87Even if the respondents are correct that the interest rate is incorrect, they are still liable for the principal due under the mortgage. They did not submit the appeal would be nugatory without a stay or that they would suffer any particular hardship if the stay were dissolved. There is no suggestion that, in the event it is found that the interest rate is as the respondents contend, the applicant would not be able to reimburse the difference between the amount actually found to be owed and that for which the applicant has judgment.

88The applicant will clearly suffer prejudice even if the respondents continue to pay $12,000 a month as on the valuation evidence the value of the property is now substantially less than the principal of $2.8 million.

89In my view in those circumstances it is not appropriate that the stay Young JA granted should continue pending appeal - or, as the proceedings are presently constituted, the application for leave to appeal.

The subpoena

90The subpoena can be dealt with briefly. It should, in my view, be set aside substantially for the reasons the applicant advanced.

91First, the subpoena should not have been issued without leave: UCPR 7.3(1). There is no indication any such leave was sought or granted. It was, accordingly irregularly issued, an irregularity the Court may cure if appropriate: s 63, CP Act . However even though the respondents could not issue a subpoena without leave, they could have issued a notice to produce without leave: UCPR 34.1. I would be prepared, all things being equal, to treat the subpoena as a notice to produce. A notice to produce may be set aside on the same grounds as a subpoena.

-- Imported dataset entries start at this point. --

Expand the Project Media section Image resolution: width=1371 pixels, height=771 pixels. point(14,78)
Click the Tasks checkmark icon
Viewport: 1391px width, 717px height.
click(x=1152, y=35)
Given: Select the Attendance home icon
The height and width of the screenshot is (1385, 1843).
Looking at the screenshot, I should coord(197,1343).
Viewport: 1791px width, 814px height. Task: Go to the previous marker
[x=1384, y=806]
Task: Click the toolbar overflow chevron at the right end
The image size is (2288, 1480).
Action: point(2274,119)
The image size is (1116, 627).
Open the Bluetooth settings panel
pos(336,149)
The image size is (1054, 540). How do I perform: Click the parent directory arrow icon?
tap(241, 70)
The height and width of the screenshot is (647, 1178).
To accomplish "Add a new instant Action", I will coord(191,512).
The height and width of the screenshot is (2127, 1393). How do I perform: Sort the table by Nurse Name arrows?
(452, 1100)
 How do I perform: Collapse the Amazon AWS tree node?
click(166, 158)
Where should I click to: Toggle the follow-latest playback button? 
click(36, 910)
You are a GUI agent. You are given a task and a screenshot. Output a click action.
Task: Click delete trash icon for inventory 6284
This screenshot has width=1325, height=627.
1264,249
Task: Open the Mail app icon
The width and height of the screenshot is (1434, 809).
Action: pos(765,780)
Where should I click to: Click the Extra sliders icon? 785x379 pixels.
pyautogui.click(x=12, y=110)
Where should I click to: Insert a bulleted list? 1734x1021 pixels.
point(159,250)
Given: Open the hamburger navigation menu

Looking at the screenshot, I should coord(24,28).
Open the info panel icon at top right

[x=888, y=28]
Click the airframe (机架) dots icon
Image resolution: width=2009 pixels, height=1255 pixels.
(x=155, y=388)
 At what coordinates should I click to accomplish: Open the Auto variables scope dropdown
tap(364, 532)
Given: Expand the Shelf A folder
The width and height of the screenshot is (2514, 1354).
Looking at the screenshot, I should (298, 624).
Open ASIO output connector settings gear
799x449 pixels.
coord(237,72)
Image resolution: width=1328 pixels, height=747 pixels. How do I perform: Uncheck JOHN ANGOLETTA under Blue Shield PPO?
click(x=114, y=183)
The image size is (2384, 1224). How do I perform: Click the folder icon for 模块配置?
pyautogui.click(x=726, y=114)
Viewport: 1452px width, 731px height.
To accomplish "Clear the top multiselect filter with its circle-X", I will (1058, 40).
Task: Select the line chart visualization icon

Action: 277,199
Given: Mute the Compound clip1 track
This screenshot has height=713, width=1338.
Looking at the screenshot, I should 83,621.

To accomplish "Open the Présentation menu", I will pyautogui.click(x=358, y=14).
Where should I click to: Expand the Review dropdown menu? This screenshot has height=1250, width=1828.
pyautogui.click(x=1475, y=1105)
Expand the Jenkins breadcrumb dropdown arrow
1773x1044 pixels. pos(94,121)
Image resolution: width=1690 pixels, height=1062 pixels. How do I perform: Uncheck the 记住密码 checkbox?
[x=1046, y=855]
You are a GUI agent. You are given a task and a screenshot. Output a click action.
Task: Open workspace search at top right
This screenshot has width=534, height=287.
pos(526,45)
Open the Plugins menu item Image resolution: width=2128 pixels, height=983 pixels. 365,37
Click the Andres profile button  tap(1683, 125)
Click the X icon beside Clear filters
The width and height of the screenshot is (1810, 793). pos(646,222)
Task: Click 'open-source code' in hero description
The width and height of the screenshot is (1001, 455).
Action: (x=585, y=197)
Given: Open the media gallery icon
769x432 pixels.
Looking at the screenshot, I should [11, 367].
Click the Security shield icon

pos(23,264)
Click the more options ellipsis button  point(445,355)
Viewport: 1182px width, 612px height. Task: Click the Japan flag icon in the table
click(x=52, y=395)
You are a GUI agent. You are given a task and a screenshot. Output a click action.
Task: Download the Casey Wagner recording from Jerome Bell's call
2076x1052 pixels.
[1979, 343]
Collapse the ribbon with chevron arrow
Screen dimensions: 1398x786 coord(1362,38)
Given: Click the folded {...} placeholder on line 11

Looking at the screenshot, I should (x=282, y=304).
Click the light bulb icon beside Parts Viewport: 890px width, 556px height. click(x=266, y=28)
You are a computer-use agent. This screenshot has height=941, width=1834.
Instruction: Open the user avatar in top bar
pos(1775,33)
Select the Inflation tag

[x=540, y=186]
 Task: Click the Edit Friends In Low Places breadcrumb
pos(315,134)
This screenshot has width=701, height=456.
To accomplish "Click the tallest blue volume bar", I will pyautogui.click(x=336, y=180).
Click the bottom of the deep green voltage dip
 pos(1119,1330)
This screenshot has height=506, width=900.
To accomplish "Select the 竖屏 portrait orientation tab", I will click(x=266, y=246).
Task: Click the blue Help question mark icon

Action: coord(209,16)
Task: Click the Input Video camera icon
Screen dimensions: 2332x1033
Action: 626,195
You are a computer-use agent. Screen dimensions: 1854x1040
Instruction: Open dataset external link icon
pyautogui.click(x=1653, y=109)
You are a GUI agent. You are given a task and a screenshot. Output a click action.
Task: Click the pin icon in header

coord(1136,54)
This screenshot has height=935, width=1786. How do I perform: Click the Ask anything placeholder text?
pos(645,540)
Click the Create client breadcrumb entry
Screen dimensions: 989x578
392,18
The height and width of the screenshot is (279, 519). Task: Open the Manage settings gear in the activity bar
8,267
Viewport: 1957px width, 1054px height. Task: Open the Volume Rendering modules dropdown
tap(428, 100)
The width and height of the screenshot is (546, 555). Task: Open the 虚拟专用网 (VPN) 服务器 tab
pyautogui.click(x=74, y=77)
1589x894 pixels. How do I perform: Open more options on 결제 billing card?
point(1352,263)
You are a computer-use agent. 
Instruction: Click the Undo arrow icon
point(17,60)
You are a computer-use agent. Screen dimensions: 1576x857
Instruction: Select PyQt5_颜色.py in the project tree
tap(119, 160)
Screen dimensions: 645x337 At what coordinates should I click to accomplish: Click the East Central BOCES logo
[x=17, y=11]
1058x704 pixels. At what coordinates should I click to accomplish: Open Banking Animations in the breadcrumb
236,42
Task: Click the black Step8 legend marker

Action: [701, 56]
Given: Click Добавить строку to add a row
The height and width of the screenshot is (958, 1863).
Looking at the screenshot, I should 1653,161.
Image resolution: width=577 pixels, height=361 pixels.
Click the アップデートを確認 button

92Secondly, the respondents are, I assume, of the view that they may use the documents sought in the subpoena as evidence on appeal. They may not understand that the circumstances in which fresh evidence may be admitted on appeal are constrained: s 75A(7) - (8), Supreme Court Act . In particular the evidence must be admissible and credible, and such that it could not have been discovered by the exercise of reasonable diligence before the trial: Wright v Ryan [2005] NSWCA 368 (at [24]) per Handley JA, Hodgson JA and Hunt AJA agreeing. The respondents advanced no contention which explained why the subpoena was not issued before the trial. I can see no prospect of them being able to use documents produced in response to the subpoena on appeal. There is, accordingly, no apparent relevance to the issues which might properly be explored on appeal. Moreover as is apparent from the language of the subpoena extracted at [18] above, it is expressed in pejorative language which, in my view, constitutes an abuse of process. The subpoena should be set aside.

Costs

93The parties have each had a measure of success on the motion filed on 20 January 2011. In my view it is appropriate that they bear their own costs.

94The respondents have been unsuccessful on the motion they filed on 24 November 2010. They should bear the costs of that motion.

Orders

95I would make the following orders:

As to the motion filed on 20 January 2011:

1. Lift the stay of the writ of possession granted by Young JA on 29 November 2010.

2. Set aside the subpoena filed on 6 January 2011.

3. Each party to bear its and their costs of the motion filed on 20 January 2011.

As to the motion filed on 24 November 2010:

4. Dismiss the motion filed on 24 November 2010.

5. Applicants to pay the costs of the motion.

**********

DISCLAIMER - Every effort has been made to comply with suppression orders or statutory provisions prohibiting publication that may apply to this judgment or decision. The onus remains on any person using material in the judgment or decision to ensure that the intended use of that material does not breach any such order or provision. Further enquiries may be directed to the Registry of the Court or Tribunal in which it was generated.